Dataset entries:
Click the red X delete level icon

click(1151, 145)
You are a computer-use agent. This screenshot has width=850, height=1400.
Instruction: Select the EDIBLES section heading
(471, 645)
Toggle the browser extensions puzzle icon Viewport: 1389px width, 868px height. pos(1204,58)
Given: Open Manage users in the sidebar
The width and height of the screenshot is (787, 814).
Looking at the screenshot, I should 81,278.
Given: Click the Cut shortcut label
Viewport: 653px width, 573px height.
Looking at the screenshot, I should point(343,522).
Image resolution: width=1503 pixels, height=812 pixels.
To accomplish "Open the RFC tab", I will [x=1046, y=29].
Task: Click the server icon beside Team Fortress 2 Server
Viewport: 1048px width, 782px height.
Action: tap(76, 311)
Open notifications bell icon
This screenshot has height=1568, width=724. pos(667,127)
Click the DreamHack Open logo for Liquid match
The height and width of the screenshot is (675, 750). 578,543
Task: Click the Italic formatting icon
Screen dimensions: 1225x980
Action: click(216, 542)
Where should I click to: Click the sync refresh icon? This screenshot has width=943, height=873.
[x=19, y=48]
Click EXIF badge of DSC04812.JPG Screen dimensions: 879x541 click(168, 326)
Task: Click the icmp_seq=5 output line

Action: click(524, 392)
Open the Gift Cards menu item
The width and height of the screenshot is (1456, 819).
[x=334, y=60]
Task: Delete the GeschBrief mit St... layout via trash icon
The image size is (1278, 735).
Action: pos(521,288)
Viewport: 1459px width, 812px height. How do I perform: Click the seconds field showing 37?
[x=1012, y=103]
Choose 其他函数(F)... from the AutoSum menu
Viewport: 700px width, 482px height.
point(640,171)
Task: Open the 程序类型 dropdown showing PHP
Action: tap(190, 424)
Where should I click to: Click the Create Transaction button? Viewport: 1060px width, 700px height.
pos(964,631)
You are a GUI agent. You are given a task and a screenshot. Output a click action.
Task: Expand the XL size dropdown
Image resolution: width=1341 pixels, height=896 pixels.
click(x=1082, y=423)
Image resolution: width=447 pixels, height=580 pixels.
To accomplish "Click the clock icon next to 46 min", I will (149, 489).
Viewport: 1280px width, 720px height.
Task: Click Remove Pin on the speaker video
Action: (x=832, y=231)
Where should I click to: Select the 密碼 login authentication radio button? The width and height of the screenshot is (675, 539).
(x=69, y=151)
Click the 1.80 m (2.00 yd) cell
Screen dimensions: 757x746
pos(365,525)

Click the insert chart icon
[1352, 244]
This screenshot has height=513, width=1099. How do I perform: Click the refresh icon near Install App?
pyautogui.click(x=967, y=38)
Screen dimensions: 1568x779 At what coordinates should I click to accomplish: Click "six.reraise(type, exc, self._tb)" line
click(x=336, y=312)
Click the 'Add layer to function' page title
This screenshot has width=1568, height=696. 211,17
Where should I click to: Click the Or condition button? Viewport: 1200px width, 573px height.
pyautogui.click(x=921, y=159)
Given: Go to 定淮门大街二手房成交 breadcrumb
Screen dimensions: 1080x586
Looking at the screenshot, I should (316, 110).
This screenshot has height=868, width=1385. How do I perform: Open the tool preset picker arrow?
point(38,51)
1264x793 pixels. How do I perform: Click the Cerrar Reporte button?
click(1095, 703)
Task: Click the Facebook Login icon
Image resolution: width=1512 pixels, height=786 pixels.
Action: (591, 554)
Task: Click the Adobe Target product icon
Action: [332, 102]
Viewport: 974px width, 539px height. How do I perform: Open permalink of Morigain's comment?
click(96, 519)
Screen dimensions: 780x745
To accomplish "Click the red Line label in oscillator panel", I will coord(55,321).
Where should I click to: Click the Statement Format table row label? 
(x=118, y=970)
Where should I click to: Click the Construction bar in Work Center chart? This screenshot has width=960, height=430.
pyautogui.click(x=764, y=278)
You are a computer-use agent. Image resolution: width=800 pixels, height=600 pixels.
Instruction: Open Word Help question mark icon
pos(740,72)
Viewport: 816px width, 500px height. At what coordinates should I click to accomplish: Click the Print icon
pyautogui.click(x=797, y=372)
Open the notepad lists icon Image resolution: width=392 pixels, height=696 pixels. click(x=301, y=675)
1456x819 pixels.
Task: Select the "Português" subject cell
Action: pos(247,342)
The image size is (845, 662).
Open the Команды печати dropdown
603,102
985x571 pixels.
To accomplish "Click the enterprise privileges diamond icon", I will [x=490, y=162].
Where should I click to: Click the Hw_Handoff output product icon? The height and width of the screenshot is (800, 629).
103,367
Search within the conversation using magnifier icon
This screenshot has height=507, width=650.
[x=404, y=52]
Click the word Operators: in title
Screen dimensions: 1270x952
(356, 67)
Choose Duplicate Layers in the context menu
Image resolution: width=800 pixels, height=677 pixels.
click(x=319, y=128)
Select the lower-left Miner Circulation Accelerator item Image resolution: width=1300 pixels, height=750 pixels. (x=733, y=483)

**Exercise details:**
Return only the number of lines in the data above that hold the word "computer".

**Solution to this problem:**
2